Task description = Find every line in the listing below that contains the word "page" and copy each one.

(Interface element records)
____________________

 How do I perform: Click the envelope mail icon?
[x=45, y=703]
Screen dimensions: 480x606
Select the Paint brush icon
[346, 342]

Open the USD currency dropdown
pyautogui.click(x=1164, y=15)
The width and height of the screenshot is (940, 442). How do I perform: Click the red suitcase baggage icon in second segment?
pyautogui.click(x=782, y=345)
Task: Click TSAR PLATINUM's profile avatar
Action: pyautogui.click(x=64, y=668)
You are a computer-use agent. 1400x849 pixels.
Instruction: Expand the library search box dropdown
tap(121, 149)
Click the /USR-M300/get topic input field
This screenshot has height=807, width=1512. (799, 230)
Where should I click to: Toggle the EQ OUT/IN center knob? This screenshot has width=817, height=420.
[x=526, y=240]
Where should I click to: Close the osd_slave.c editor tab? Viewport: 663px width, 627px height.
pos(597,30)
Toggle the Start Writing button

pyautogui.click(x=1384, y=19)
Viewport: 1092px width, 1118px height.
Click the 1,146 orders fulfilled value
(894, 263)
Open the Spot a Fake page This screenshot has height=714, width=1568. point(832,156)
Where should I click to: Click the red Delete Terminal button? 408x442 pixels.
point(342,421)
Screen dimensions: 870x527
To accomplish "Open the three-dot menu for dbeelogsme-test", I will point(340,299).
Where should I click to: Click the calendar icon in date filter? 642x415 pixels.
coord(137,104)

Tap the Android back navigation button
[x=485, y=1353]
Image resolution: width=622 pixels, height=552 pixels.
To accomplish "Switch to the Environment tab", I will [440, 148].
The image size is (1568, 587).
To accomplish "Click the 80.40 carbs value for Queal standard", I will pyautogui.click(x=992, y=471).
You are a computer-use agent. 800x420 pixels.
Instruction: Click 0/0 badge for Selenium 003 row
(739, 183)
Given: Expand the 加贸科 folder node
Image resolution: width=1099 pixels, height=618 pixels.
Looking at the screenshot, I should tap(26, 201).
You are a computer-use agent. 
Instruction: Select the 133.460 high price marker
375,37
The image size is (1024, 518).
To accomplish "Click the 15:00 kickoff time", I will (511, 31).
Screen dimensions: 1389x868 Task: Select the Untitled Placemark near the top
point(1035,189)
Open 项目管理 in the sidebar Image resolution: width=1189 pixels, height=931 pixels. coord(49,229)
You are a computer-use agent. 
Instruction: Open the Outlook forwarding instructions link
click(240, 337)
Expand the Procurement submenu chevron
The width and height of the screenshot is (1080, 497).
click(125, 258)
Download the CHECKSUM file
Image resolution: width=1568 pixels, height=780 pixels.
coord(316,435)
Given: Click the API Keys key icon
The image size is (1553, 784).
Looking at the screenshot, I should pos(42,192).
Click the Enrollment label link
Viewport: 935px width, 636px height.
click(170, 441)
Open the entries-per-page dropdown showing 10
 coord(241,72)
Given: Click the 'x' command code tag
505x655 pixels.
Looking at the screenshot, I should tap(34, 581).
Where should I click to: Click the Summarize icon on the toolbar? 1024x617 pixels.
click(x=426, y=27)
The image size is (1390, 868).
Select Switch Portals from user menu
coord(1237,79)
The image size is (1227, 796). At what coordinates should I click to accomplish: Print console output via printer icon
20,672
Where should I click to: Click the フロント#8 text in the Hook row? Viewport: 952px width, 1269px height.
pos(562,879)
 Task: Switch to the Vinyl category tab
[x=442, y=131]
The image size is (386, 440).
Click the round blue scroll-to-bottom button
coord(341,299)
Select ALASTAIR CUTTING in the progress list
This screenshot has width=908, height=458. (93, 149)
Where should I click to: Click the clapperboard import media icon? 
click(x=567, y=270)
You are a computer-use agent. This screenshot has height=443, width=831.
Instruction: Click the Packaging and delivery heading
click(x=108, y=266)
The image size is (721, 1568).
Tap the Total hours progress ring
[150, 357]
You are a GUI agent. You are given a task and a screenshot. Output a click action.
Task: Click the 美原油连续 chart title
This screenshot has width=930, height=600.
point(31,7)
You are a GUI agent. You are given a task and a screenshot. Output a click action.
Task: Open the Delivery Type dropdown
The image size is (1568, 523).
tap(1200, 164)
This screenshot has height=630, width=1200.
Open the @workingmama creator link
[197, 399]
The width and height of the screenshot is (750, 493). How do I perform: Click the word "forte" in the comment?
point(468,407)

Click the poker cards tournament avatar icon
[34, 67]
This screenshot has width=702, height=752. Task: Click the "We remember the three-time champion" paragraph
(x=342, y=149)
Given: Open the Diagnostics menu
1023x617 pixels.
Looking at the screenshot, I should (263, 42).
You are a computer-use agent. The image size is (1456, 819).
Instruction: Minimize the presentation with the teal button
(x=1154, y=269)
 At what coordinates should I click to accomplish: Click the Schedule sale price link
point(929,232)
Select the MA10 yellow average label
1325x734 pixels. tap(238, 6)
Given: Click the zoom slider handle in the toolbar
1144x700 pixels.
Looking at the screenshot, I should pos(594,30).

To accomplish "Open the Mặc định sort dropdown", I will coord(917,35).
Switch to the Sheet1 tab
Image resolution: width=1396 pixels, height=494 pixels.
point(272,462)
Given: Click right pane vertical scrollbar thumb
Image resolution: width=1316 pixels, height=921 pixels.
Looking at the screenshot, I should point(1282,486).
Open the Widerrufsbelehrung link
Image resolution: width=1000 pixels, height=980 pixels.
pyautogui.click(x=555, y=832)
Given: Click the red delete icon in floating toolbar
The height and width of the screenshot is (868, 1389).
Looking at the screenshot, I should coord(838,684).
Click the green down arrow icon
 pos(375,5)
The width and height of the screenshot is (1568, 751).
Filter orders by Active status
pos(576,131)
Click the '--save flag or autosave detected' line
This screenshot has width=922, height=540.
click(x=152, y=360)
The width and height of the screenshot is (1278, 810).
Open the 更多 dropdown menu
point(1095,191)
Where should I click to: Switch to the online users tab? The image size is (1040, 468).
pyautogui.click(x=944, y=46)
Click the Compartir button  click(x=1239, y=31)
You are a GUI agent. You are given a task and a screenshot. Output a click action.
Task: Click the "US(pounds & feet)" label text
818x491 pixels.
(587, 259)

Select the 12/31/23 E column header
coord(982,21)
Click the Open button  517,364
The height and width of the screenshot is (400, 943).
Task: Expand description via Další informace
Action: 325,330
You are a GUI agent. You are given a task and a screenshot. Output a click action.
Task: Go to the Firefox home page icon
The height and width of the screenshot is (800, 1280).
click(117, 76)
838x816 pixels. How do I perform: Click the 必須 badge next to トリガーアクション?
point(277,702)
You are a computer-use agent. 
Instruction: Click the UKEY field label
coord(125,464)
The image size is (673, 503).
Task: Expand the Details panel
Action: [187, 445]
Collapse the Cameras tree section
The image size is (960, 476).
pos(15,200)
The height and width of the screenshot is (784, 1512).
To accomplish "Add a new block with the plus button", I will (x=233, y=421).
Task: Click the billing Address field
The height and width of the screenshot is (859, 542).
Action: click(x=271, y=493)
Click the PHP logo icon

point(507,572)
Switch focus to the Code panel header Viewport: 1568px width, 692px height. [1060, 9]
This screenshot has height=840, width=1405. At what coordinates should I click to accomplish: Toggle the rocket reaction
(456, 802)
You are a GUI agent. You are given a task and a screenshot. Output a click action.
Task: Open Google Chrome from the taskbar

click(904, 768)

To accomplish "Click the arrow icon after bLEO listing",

____________________

Answer to the problem =
Open the Spot a Fake page This screenshot has height=714, width=1568. point(832,156)
Open the entries-per-page dropdown showing 10
Task: Go to the Firefox home page icon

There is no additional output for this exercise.